Strategies Employed by Chinese Brands to Re-enter the Indian Market Despite the Ban

Editor - CyberMedia Research

Editor - CyberMedia Research

India has been actively implementing bans on Chinese-origin apps, such as TikTok and PUBG, with over one hundred apps removed from all app stores in 2020. These bans were primarily aimed at curbing the transfer of consumer data to Chinese servers. However, allegations of political motivations behind these bans have surfaced. Regardless of the reasons, Chinese brands are now finding ways to relaunch their apps in India after a three-year ban.

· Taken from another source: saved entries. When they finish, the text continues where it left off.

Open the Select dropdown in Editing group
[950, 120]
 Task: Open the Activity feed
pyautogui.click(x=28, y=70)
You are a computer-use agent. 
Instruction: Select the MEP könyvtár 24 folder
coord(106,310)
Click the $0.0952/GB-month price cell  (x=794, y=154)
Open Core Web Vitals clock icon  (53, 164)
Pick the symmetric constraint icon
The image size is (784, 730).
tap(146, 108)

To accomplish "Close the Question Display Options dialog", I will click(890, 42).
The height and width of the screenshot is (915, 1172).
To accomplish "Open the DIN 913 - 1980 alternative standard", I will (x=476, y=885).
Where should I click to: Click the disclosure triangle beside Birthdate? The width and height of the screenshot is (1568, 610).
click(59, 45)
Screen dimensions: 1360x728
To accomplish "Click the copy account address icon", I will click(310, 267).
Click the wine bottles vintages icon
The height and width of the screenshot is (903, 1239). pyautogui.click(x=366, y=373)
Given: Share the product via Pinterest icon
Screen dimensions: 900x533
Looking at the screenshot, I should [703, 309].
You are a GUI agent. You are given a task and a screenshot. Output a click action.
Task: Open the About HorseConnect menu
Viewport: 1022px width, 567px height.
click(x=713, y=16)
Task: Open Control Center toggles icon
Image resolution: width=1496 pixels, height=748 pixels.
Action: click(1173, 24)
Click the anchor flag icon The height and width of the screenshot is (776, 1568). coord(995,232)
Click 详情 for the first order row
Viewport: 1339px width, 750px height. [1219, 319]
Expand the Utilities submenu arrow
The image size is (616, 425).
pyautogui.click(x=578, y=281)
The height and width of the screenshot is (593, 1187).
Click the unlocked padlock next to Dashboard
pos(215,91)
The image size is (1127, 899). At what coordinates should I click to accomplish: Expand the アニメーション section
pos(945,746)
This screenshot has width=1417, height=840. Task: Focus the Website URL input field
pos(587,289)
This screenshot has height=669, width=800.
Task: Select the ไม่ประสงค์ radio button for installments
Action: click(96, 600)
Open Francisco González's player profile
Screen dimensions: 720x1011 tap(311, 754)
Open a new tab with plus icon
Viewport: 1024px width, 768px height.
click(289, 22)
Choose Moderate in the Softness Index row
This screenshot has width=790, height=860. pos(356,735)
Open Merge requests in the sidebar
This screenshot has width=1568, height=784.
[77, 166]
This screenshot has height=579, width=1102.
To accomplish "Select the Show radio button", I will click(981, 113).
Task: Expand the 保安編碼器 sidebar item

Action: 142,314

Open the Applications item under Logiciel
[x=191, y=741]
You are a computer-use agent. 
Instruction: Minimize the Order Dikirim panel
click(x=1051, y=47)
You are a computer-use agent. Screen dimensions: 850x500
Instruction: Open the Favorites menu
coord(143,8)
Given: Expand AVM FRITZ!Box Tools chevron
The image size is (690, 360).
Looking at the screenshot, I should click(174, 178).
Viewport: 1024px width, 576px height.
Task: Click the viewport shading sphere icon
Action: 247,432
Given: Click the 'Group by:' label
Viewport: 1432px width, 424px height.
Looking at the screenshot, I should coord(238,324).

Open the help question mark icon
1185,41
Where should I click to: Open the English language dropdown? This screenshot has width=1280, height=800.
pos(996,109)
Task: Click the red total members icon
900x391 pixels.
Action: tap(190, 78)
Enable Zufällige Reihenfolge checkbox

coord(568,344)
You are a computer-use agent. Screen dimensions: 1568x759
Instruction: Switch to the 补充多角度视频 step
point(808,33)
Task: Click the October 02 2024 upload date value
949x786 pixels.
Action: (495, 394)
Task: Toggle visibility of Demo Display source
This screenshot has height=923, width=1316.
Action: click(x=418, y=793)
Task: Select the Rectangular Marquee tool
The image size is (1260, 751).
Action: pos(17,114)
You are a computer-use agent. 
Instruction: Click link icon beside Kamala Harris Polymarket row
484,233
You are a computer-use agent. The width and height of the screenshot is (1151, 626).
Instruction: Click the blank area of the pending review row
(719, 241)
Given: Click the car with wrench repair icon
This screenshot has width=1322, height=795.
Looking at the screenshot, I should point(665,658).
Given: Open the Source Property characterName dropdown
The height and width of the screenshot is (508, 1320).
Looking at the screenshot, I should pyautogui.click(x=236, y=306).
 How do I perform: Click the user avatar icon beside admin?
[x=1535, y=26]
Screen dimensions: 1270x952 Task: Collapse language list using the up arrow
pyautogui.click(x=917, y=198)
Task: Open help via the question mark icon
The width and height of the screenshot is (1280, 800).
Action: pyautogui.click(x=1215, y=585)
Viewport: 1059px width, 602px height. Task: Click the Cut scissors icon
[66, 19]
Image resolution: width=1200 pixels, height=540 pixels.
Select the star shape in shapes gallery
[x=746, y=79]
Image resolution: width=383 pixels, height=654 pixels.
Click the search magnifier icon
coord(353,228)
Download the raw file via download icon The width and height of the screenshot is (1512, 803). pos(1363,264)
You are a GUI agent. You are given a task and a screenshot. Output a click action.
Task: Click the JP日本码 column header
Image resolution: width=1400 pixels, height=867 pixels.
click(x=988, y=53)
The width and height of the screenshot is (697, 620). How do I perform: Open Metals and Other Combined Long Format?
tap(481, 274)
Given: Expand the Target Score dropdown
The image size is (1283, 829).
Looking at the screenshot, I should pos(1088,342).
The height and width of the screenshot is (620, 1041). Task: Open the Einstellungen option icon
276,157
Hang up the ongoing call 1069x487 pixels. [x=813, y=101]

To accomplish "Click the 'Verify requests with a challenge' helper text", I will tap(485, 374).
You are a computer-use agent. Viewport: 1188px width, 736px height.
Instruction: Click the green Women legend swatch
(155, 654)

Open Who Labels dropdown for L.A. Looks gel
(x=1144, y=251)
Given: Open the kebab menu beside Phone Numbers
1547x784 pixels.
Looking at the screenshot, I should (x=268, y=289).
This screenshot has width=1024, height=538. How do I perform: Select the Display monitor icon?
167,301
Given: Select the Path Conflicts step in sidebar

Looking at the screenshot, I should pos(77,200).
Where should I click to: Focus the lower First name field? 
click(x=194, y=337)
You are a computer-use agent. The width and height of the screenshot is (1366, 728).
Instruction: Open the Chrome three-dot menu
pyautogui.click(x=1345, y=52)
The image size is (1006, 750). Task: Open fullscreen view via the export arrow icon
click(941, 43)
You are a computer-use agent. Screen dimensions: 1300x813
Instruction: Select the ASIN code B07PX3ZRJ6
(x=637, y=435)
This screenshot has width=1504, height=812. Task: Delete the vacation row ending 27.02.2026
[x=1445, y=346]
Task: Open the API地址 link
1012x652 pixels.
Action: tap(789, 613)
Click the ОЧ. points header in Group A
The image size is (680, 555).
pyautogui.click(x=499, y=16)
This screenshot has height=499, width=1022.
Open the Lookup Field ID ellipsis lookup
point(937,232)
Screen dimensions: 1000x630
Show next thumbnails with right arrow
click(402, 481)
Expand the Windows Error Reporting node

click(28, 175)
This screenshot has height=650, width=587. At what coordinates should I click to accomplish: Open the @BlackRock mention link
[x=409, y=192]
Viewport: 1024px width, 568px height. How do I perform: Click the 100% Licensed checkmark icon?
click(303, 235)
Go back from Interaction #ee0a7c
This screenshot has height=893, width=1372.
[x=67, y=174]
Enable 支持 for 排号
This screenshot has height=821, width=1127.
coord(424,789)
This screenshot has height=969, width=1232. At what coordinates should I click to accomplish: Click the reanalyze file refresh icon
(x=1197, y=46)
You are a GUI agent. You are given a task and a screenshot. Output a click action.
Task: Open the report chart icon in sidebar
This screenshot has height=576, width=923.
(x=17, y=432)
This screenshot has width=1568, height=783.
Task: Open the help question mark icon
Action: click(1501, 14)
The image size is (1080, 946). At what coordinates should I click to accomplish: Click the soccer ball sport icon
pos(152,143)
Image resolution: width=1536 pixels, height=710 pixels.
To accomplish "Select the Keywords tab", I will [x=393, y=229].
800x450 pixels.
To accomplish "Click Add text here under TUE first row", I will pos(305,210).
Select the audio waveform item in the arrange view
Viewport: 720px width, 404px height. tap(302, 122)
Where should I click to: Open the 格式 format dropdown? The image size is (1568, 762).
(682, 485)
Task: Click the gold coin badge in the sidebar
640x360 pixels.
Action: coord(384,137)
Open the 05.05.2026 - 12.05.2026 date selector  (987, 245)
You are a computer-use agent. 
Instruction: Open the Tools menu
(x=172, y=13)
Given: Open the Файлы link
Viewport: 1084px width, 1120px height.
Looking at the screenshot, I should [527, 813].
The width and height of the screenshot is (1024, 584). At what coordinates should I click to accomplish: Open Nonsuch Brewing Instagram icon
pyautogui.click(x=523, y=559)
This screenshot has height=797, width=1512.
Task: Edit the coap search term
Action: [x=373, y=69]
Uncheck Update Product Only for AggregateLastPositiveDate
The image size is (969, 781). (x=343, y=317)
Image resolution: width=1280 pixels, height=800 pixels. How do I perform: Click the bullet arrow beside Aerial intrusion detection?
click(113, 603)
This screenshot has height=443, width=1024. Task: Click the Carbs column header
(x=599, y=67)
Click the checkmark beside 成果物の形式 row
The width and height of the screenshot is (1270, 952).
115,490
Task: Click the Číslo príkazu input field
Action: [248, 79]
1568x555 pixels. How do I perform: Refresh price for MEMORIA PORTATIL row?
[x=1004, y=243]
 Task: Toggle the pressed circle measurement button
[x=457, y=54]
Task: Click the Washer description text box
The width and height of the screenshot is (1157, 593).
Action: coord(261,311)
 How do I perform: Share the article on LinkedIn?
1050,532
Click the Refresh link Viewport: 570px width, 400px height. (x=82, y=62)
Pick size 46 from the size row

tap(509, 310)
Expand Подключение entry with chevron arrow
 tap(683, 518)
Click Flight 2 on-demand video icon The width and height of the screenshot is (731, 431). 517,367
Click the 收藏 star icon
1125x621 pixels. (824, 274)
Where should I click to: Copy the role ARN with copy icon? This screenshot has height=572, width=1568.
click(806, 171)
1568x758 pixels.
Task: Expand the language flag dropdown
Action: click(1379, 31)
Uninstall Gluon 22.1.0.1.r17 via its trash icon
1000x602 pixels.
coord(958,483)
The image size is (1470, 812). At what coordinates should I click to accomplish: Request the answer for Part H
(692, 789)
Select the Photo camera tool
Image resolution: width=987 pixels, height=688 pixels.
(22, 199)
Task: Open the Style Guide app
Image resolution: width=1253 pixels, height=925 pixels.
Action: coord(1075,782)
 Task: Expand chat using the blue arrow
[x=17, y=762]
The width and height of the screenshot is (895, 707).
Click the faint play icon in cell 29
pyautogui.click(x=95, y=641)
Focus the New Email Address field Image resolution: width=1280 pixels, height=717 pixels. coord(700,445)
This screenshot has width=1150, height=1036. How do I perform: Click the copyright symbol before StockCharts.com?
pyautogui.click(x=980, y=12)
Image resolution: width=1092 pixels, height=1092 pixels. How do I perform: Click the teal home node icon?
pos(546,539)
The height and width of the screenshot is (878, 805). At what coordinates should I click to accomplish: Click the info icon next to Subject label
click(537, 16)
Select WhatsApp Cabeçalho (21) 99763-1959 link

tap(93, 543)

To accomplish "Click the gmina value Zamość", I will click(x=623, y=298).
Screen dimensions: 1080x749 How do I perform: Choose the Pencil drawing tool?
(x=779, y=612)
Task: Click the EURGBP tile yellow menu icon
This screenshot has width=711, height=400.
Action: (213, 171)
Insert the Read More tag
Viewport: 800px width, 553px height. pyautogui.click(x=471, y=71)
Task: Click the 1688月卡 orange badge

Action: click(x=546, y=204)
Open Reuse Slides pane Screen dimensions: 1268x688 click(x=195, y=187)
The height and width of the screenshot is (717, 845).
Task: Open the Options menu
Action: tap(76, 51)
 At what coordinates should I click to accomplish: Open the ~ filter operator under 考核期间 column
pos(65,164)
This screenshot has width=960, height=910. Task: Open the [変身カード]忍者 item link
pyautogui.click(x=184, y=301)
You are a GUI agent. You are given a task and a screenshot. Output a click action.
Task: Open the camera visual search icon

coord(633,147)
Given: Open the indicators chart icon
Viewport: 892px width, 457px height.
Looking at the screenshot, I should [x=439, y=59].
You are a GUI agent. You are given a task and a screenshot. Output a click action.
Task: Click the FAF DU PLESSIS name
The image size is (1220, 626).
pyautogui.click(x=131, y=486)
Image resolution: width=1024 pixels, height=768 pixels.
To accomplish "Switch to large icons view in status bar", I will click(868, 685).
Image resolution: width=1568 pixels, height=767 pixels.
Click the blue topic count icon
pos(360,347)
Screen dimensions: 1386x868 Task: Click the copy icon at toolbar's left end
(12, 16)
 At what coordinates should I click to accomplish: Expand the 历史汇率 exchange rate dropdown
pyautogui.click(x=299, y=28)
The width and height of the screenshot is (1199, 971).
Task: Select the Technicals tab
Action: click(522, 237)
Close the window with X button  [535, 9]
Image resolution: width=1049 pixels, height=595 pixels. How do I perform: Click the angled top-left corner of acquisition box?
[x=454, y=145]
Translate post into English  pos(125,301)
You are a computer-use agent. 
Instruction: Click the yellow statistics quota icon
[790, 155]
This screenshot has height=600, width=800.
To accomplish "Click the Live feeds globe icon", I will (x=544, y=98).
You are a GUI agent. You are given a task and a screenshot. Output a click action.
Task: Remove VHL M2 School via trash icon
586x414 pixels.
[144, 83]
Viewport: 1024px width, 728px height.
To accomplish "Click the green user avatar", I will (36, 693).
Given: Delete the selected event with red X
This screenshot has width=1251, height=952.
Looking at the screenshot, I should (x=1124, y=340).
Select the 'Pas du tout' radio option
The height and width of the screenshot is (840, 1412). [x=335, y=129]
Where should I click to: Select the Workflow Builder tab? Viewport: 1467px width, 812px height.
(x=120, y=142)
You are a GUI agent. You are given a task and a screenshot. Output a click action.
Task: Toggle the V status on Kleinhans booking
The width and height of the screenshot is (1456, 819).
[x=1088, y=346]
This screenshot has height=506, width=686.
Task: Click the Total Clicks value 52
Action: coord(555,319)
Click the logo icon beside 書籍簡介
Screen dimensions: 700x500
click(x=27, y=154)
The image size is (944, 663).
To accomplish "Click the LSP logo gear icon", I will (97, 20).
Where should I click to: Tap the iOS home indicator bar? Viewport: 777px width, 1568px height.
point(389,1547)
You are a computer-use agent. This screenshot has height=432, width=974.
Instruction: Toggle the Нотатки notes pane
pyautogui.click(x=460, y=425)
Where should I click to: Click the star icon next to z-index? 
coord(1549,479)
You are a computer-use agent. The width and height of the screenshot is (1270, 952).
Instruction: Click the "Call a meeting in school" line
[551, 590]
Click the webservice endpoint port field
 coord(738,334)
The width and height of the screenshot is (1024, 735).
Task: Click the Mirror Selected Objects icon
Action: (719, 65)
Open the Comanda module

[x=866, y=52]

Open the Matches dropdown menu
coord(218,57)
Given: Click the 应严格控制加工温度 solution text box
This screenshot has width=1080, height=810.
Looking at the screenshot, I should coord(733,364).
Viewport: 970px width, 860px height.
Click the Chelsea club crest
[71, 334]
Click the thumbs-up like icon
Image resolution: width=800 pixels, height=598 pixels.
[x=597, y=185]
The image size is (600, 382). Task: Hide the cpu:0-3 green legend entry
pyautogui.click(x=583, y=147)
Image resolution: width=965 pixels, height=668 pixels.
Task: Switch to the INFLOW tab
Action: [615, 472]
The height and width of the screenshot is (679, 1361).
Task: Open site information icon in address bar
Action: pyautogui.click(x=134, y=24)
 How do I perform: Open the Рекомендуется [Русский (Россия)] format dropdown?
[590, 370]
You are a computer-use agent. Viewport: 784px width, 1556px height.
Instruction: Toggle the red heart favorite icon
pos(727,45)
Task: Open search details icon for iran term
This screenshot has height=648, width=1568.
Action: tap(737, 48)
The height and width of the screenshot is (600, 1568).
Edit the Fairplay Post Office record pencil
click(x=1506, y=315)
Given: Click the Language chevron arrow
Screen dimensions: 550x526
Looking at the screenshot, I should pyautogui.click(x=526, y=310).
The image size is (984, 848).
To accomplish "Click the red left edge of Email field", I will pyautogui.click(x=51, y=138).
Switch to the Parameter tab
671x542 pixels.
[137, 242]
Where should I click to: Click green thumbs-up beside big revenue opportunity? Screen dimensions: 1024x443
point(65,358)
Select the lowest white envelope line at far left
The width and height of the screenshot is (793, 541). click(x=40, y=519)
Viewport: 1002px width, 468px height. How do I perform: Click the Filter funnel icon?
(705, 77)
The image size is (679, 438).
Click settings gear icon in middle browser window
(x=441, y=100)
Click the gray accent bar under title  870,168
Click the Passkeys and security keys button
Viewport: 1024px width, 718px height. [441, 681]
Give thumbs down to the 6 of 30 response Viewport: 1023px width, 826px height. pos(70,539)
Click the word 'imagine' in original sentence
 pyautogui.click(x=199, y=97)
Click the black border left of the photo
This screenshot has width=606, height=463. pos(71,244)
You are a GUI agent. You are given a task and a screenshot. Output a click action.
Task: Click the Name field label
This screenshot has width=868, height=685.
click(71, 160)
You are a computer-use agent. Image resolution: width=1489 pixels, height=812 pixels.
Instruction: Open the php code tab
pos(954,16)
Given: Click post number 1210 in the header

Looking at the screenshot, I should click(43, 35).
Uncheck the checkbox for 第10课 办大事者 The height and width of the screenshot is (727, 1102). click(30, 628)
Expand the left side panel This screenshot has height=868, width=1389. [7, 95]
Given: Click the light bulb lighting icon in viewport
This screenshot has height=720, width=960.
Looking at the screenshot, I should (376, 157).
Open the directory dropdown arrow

Case Study 1: Shein – Partnerships and Innovations

Shein, a popular fast-fashion brand, was among the early casualties of the Indian government’s ban, resulting in a significant loss of its customer base. Recent reports from the Wall Street Journal suggest a potential partnership between Shein and Reliance’s retail arm. While details are still emerging, it is speculated that Shein will now source raw materials from Indian producers and establish production hubs within the country. Additionally, Shein has relocated its headquarters to Singapore. By adopting this approach and collaborating with Reliance, Shein, originally a Chinese brand, presents itself as a Singapore-based entity and aims to create ‘Made in India’ products—a strategy seemingly aligned with the Indian government’s expectations.

Case Study 2: BGMI – Adaptation and Collaboration

BGMI, a popular mobile game developed by Krafton, faced a ban along with PUBG due to its strong ties to Chinese investors, despite Krafton being based in South Korea. However, BGMI recently obtained a trial license for three months. During this period, the company is actively working with the Indian IT sector to establish a sustainable operating model.

The Future of App Bans

It is evident that given sufficient time, most of the banned apps will find ways to re-enter the Indian market. Shein and BGMI are paving the way for other brands by employing strategies such as supporting the local economy through partnerships, sourcing materials locally, and offering innovative solutions. However, in these cases, the Indian government’s concern about consumer data privacy seems to have diminished.

As the market evolves, companies will likely continue to adapt and collaborate to navigate app bans successfully. It is crucial for businesses to understand the evolving landscape and explore viable approaches to reintroduce their apps to the Indian market.